▽

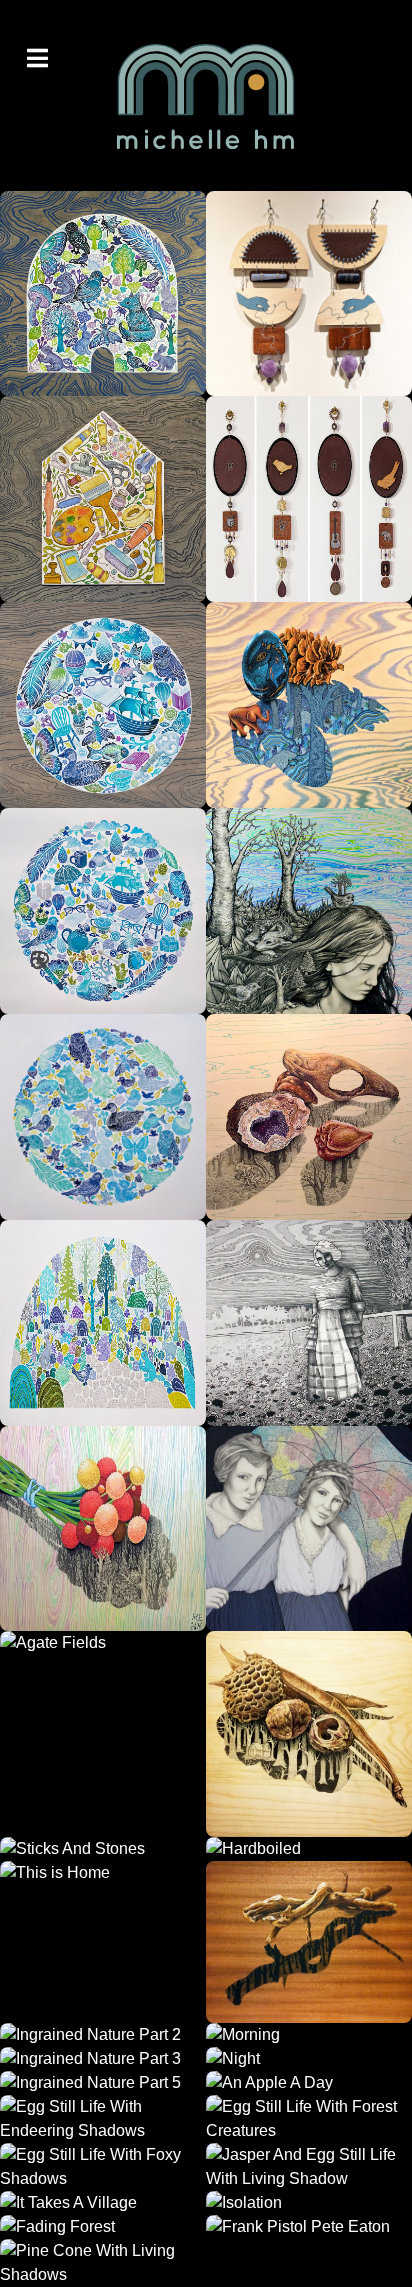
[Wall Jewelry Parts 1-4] (309, 499)
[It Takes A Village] (103, 2203)
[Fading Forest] (103, 2227)
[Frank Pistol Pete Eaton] (309, 2227)
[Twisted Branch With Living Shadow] (309, 1942)
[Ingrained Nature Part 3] (103, 2059)
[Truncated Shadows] (309, 705)
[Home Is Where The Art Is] (103, 499)
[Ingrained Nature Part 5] (103, 2083)
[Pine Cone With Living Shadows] (103, 2263)
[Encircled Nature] (103, 1117)
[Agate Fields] (103, 1734)
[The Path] (103, 293)
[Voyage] (103, 705)
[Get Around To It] (103, 911)
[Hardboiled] (309, 1849)
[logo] (206, 95)
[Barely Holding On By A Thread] (309, 293)
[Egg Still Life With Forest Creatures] (309, 2119)
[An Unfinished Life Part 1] (309, 1323)
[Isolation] (309, 2203)
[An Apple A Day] (309, 2083)
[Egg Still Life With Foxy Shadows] (103, 2167)
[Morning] (309, 2035)
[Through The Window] (103, 1323)
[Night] (309, 2059)
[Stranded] (309, 911)
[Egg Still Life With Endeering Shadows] (103, 2119)
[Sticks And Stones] (103, 1849)
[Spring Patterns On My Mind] (309, 1528)
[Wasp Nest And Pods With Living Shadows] (309, 1734)
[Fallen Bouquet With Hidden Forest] (103, 1528)
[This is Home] (103, 1942)
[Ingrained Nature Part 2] (103, 2035)
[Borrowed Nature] (309, 1117)
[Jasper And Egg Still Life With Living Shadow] (309, 2167)
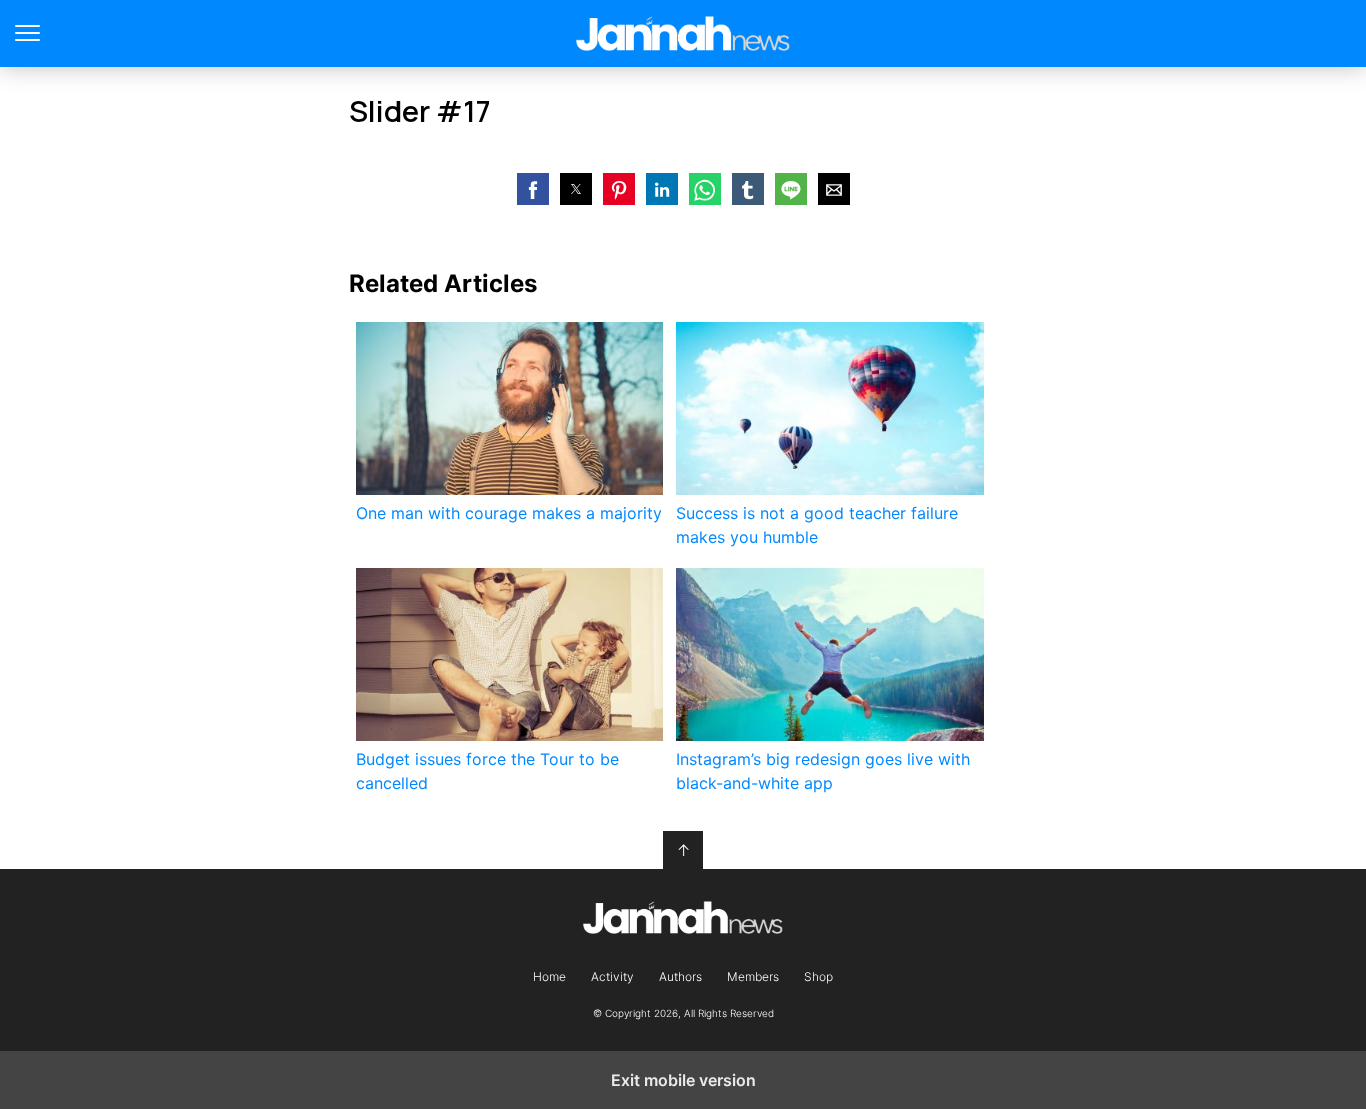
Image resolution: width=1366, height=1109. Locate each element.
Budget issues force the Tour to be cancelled (487, 771)
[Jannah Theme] (683, 918)
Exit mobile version (683, 1080)
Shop (818, 977)
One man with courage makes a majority (509, 513)
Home (549, 977)
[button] (533, 189)
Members (753, 977)
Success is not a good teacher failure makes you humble (817, 525)
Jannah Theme (683, 33)
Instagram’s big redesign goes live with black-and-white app (823, 771)
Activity (612, 977)
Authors (680, 977)
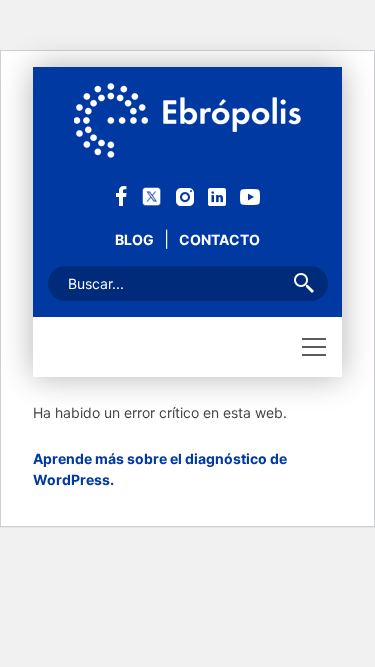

△

*EXERCISE DIRECTIONS*:
Every line of the material that holds the word "Living" must be found and copied.

*SOLUTION FOR THIS EXERCISE*:
[Twisted Branch With Living Shadow] (309, 1942)
[Pine Cone With Living Shadows] (103, 2263)
[Wasp Nest And Pods With Living Shadows] (309, 1734)
[Jasper And Egg Still Life With Living Shadow] (309, 2167)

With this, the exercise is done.